# Document passage:
Afterward, I reflected on how, as a Black woman, I’ve also felt socially invisible many times in my life. Due to racism and sexism, my presence is more likely to go unnoticed, and it is common for me to be rejected, excluded, or just plain ignored.

For example, when I was an intern at an organization, I wasn’t given as many public PR opportunities as my white counterpart, even though I was studying communications in college and she was a history major with little interest in the field. At another organization, whenever coworkers would go on a coffee run, they would get everyone a beverage but me.

In college, I often received cold expressions when I greeted people with a friendly face. I experienced people literally turning their backs on me after reaching out to them to see if they wanted to collaborate on a project.

This invisibility is not merely a matter of people being rude or disrespectful. It also has life and death consequences. According to Insight News, an estimated 64,000 Black women and girls were reported missing in 2018 in the United States. Yet, there has been little media coverage about their disappearances. And, justice still has not been served for Breonna Taylor or Tanisha Anderson, Natasha McKenna, Michelle Cusseaux, and countless other Black women killed by police. 

Adilah Meredith-Kirton
Adilah Meredith-Kirton

Why do we not know their stories or say their names? Are Black women not valued in society?

Despite all the pain that Black women experience, I’ve found that the Baha’i teachings empower me — and other Black women who are Baha’is say the same. 

“I am not hiding my light under a bushel anymore,” Adilah Meredith-Kirton, a Maryland-based family friend who is also a Baha’i, tells me over the phone.

Reading the Baha’i writings helps her remember not to be ashamed of being a Black woman. Adilah says she often turns to these words of Baha’u’llah, the prophet and founder of the Baha’i Faith:

“O SON OF SPIRIT! I created thee rich, why dost thou bring thyself down to poverty? Noble I made thee, wherewith dost thou abase thyself? Out of the essence of knowledge I gave thee being, why seekest thou enlightenment from anyone beside Me? Out of the clay of love I molded thee, how dost thou busy thyself with another? Turn thy sight unto thyself, that thou mayest find Me standing within thee, mighty, powerful and self-subsisting.”

Reading this passage helps Adilah gather her courage in a world where “You’re not seen, you’re not heard, you’re not valued,” she says. Whether it’s at school, at work, or during daily trips to the store, Adilah says she regularly experiences non-Black people — even ones who know her — walking right past her and not acknowledging that she’s there.

During a talk he gave in Paris, Abdu’l-Baha, the eldest son and the designated successor of Baha’u’llah, the prophet and founder of the Baha’i Faith, said: “The diversity in the human family should be the cause of love and harmony, as it is in music where many different notes blend together in the making of a perfect chord. If you meet those of different race and color from yourself, do not mistrust them and withdraw yourself into your shell of conventionality, but rather be glad and show them kindness. Think of them as different colored roses growing in the beautiful garden of humanity, and rejoice to be among them.”

# Information given:
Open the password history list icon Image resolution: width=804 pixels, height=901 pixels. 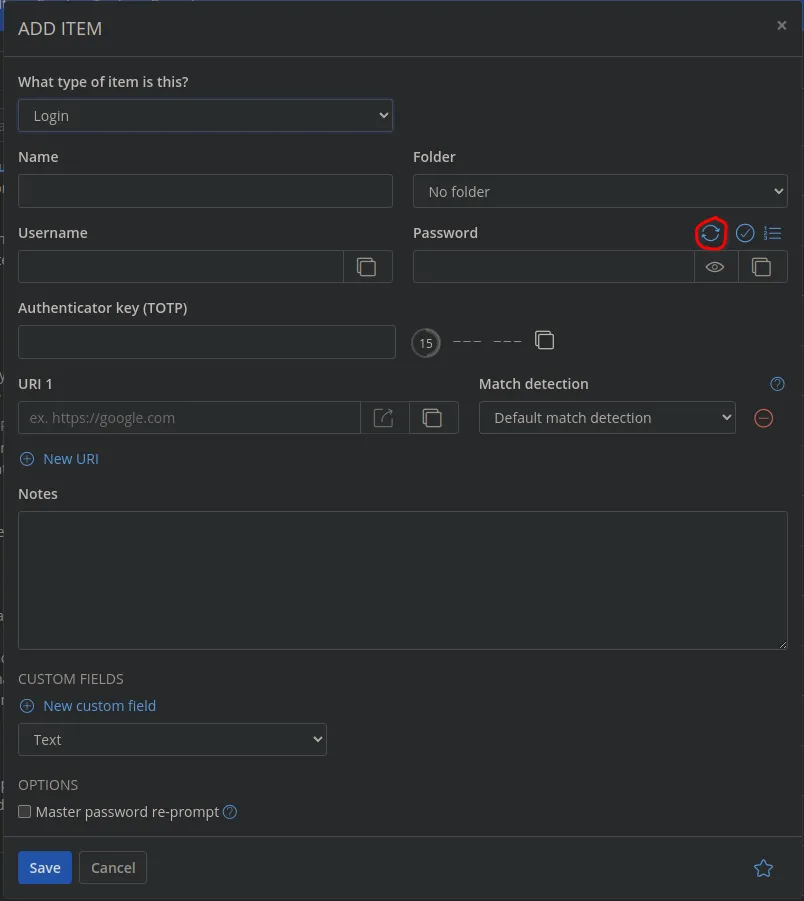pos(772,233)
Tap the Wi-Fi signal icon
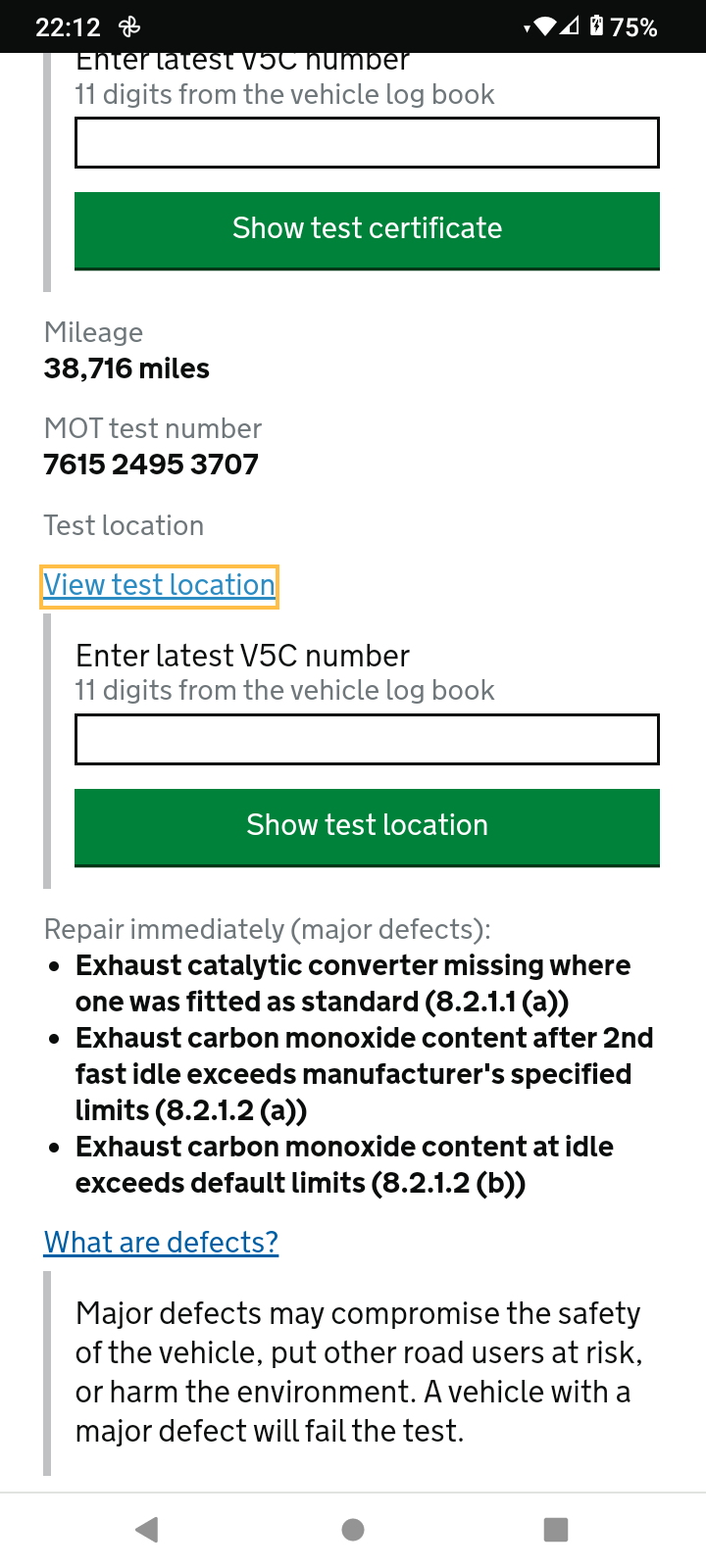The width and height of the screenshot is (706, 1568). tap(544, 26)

---

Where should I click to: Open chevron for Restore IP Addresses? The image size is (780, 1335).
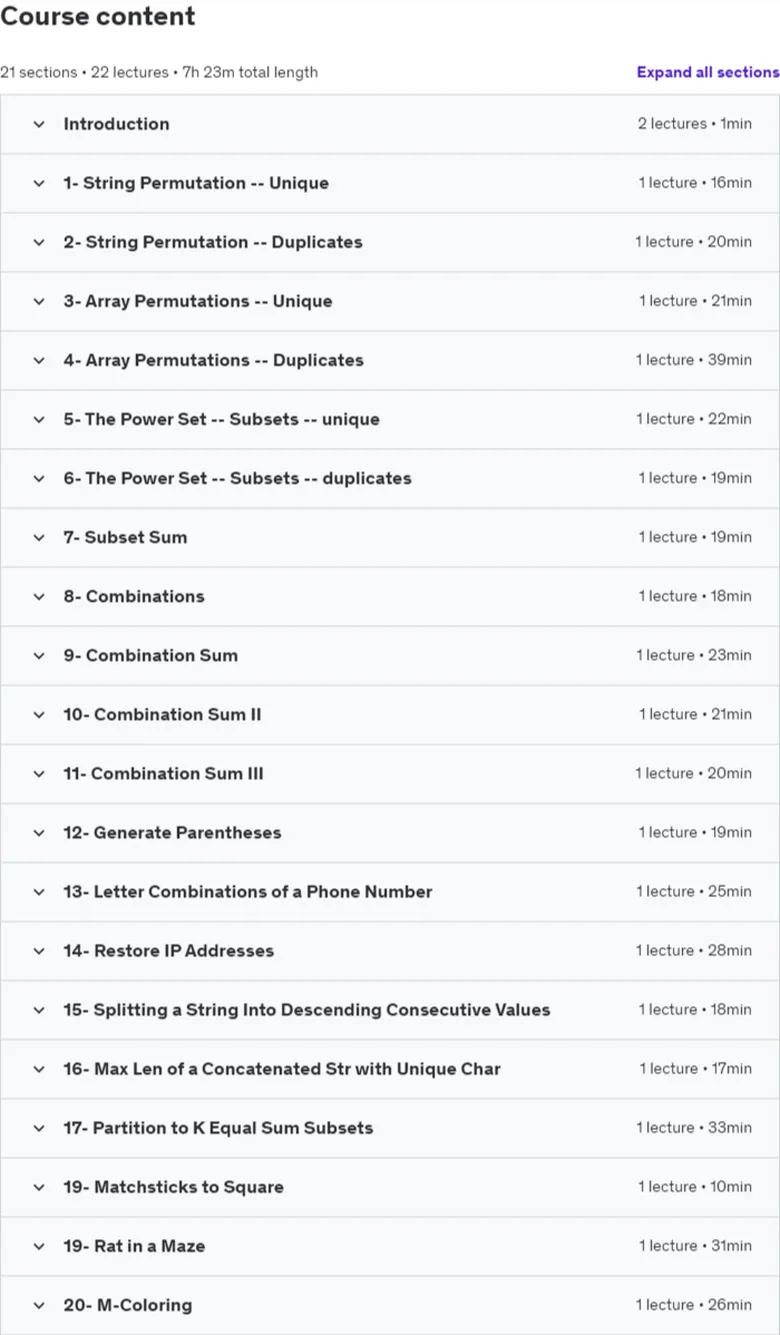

# Problems to solve:
a - According to the passage on Black women and the Baha'i teachings, how many Black women and girls were reported missing in the United States in 2018?
b - Continue the passage on Black women and the Baha'i teachings from the point after its final sentence.

# The results:
a - An estimated 64,000.

b -
Unfortunately, it feels like people don’t often “rejoice” to be around Black women.

“We [Black women] are forgotten and on the outskirts,” my New York City-based friend and colleague, Makeena Rivers, says. To Makeena, being invisible means not being heard and listened to until someone who is not Black validates your point of view. 

Makeena believes that white people treating Black people as invisible has continued since the time of Jim Crow laws that legalized segregation and enforced white supremacy. During this era, Black people were expected to move off the sidewalk if they saw a white person entering their path. Makeena says she recently conducted a social experiment to see if white people would “see” her. While walking down narrow sidewalks in her neighborhood, Makeena says she stopped herself from always being the one to move out of the way. She got bumped into every time, and people would continue walking without acknowledging her presence.

Melissa Jeffries, who lives in Los Angeles, says she always tries to be the first to start friendships in her community. But people often forget her name, ignore her efforts to start conversations, decline her invitations to socialize, and exclude her from social gatherings, birthday parties, and dinners. And this invisibility is also reflected in dating.

Melissa Jeffries
Melissa Jeffries

Melissa has been immersed in the dating and relationship business for several years and is the creator of the dating app Wingerly. She says that data from these apps show “clearly and significantly how much more implicit value well-meaning people give to women with [white] features over Black women.”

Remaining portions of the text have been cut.